Reviews OWE & Fringe Published 4 March 2011

The Red Shoes

2nd March - 9th April 2011

The return of Kneehigh’s sublime production.

Tracey Sinclair

Erotic, funny and horrific.

Returning to the stage where it first premiered in London over a decade ago, Kneehigh’s The Red Shoes is an award-winning reimagining of the classic Hans Christian Anderson fairytale.

Original director Emma Rice brings a sure and experienced hand to this thrilling mix of verse, speech and dance – with some puppetry thrown in for good measure – to create a truly captivating show. By turns erotic, funny and horrific, Rice’s production tells the story of The Girl, condemned by her love of her red shoes to dance forever. The cast, shaven headed and clad in baggy, stained underwear, call to mind inmates or refugees, desperately vying for the attention of the evening’s narrator and controller of their fate. Giles King is a magnificently sardonic Lady Lydia, a capricious and possibly malevolent MC who dishes out the roles as he pleases and who may be more – or indeed less – than he seems. This gives the whole show the macabre, unsettling air of a panto being performed in a concentration camp, making the audience all too aware of their complicity in the drama being played out before them. Whether ducking flying shoes, being threatened with water or, in the case of one unlucky critic, being admonished for writing during ‘an important bit’, the watchers are never allowed to feel entirely safe.

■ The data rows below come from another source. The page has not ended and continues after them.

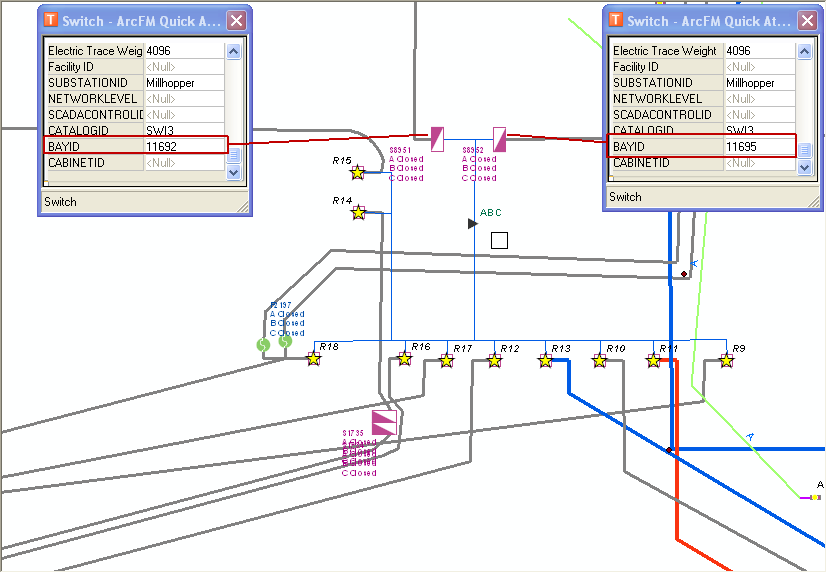Click the empty square box below ABC
Screen dimensions: 827x573
[x=499, y=240]
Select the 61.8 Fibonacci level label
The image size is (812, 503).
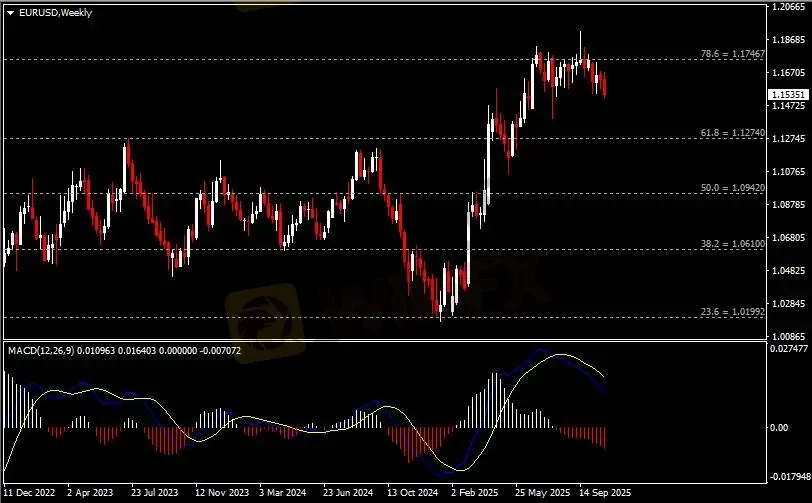click(x=735, y=132)
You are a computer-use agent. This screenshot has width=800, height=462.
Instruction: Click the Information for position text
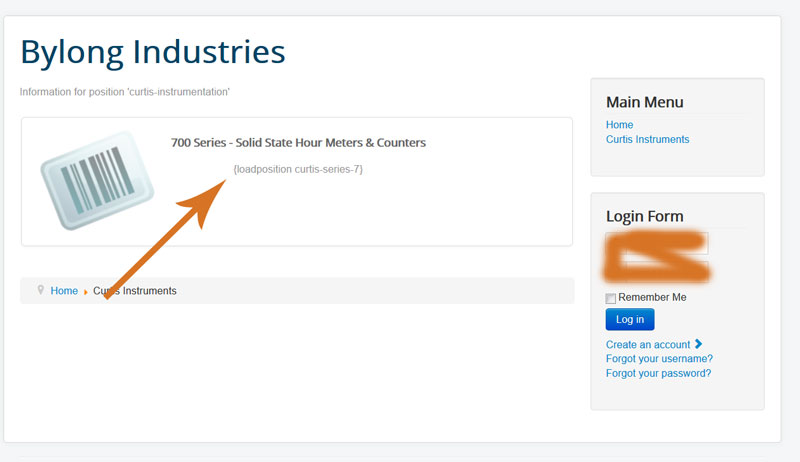pos(125,92)

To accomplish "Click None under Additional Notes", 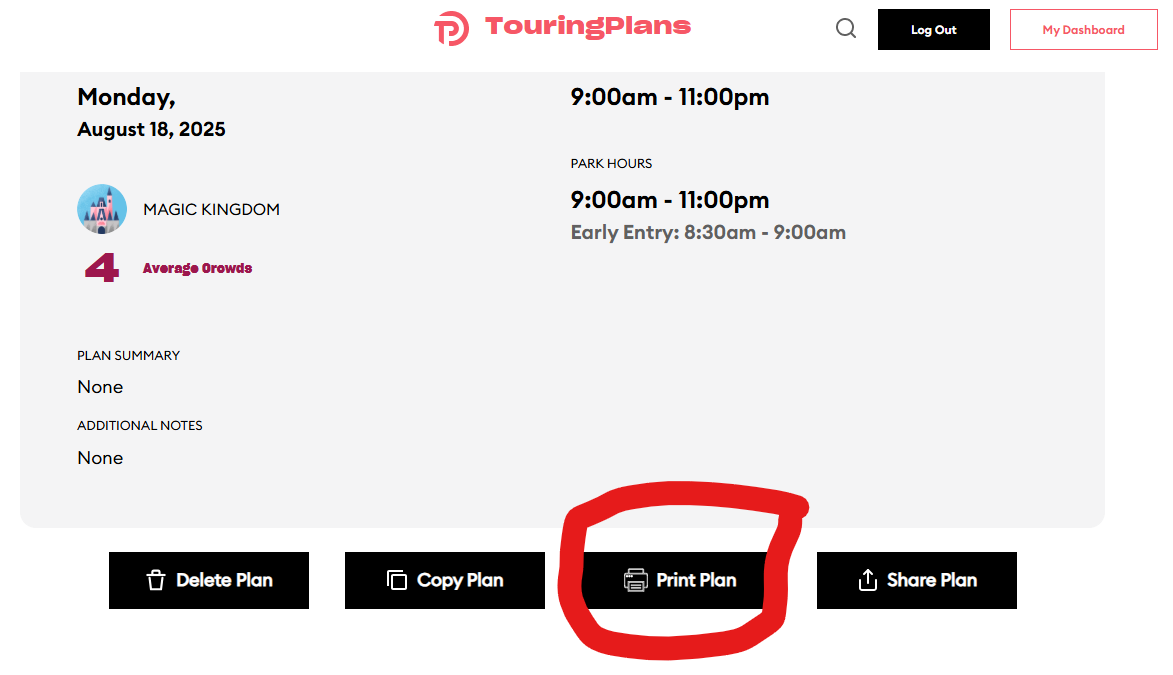I will 100,458.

This is reinforced by Bill Mitchell’s striking stage set, which is deceptively simple – some moving doors, some scaffold, a handful of props – but used to great effect, with some beautiful and dramatic visual touches that add to depth of the piece, the cast interacting so well with the stage that it becomes almost another performer.

In a tremendously strong cast overall it is hard to single out individuals, but Patrycja Kujawska as The Girl is outstanding, her impressively physical performance a masterpiece of nuance and expression, managing to portray a wealth of emotions without saying a word. While Anna Maria and Mike Shepherd’s text is in turns poetic and blackly comic, it is in silence that most of the cast flourish: it’s interesting that, narration aside, the main dialogue is the hollow rhetoric of the preacher or the meaningless prattle of the well-meaning butcher (Mike Shepherd, who, like fellow cast members David Mynne and Robert Luckay, skilfully takes on multiple roles).

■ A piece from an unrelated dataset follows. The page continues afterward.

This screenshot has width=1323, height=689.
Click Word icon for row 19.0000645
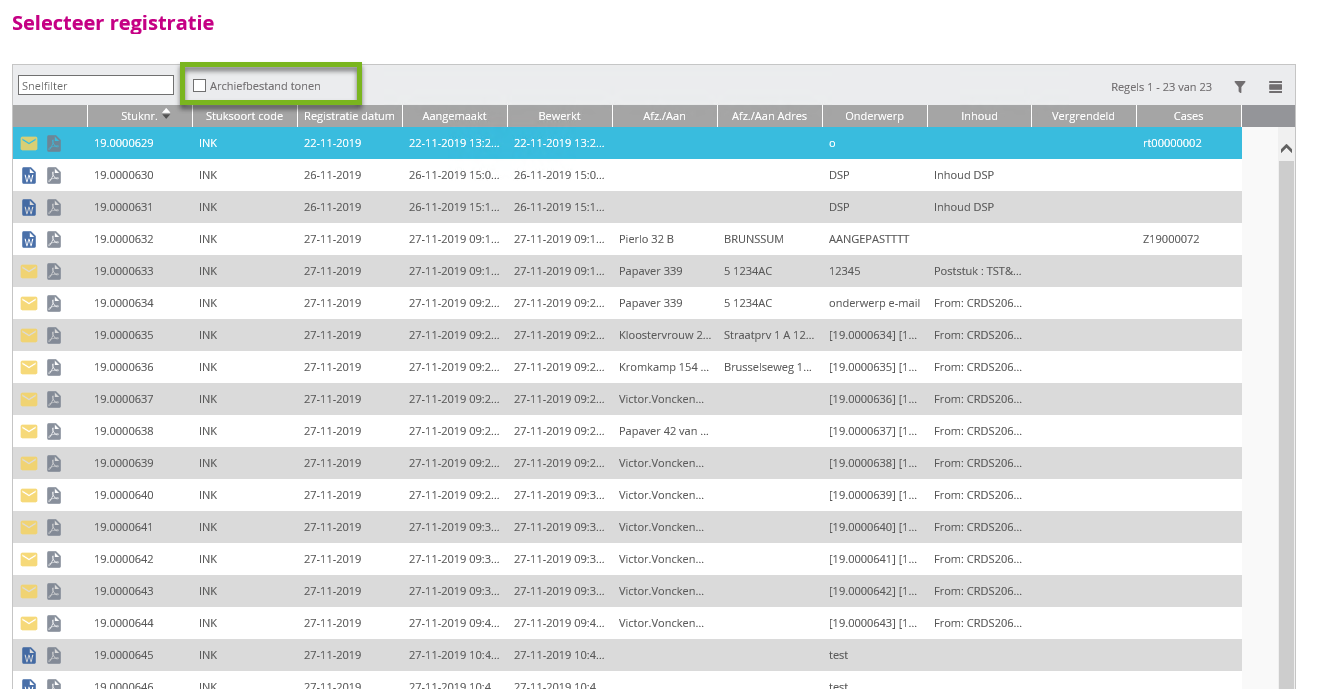click(29, 655)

Of course, like most fairy tales, the story is an allegory, but the joy of this piece is that it takes the original and twists it into something new: it can be taken as a warning against female vanity or unchecked sexuality, or a rebellion against hollow morality and conformity, an individual’s railing against a world that wants us all to fit in, to wear the same black shoes. Bewitched by the beauty of the shoes and, crucially, how they look on her, the girl who had nothing becomes more provocative and confident, turning almost literally into a scarlet woman as the play progresses. Of course, ultimately, she must be punished – that is the way of the world – but even maimed and demolished, she remains defiant in the face of her own redemption, and the play suggests there is some value in that, after all.

Sombre as it is, this is an ultimately uplifting piece: the tale of a girl who ‘wore her heart on her feet’ and a reminder that, since we’re all dying anyway, we may as well dance.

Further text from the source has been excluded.